# Radsport um Göttingen und im Harz - Touren, Downhill, Dirt, Rennrad, etc...



## Schwabi (22. März 2006)

suche leute die sich in der gegend göttingen und auch im harz gut auskennen und eine menge trails kennen. fahre gerne touren.
aber wer lust rennradsport hat, kann sich bei mir genauso melden.

für dirt, dual/4x und downhill training bin ich übrigens auch zu gebrauchen!

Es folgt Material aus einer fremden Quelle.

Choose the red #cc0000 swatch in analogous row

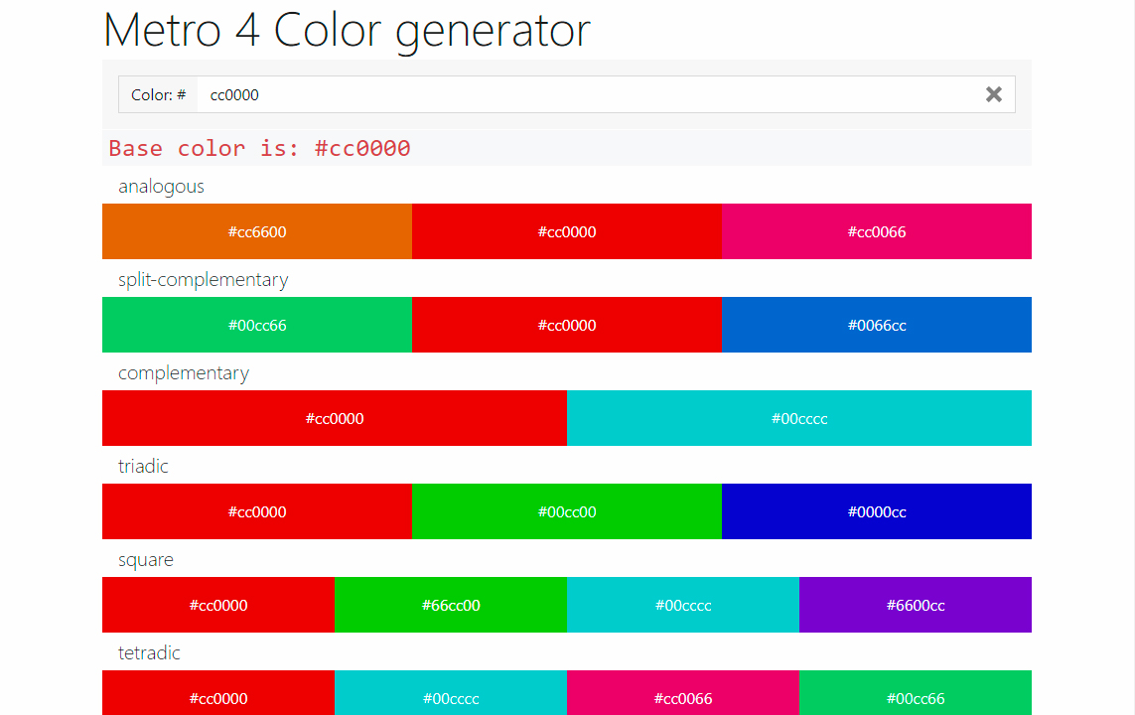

also meldet euch bitte schnell.
muss endlich das pedal rum bringen...


----------



## mistermongo (23. März 2006)

meine oma wohnt im harz...nähe Herzberg das is da bei Osterode...auf jeden fall gibt es im harz n paar coole abfahrtn auch auf straße für dein rennrad die hanskühneburg runter! das is wenn du von sieber am lonauer wasserfall vorbei komst richitng lona da an der siete sind auch ne menge berge für dh zum trainieren und dann fährst du ruch lonau durch kirchtal hoch die ganze zeitdann kommst du automatisch auf den berg...da gibt es auch am schulenberg sonst nen racepark mit riesem dh, fr und idrt und biker x wird gebaut momentan! anaj viel spaß dann vllt sieht man sich ja ma


----------



## MTB-News.de




----------



## burn (24. März 2006)

im harz forum wirst du glaube ich mehr resonanz bekommen


----------



## Fanatic_Ice (16. Februar 2007)

Ich weiss der Thread ist schon etwas älter, aber wo treffen sich die Göttinger für Dirt und DH?


----------



## gazza-loddi (16. Februar 2007)

sach ma einer wie issn der biker-x in schulenberg/burg-wie auch immer-??


----------



## Fanatic_Ice (18. Februar 2007)

Gibt doch einfach mal *racepark schulenberg* in der Sufu ein!


----------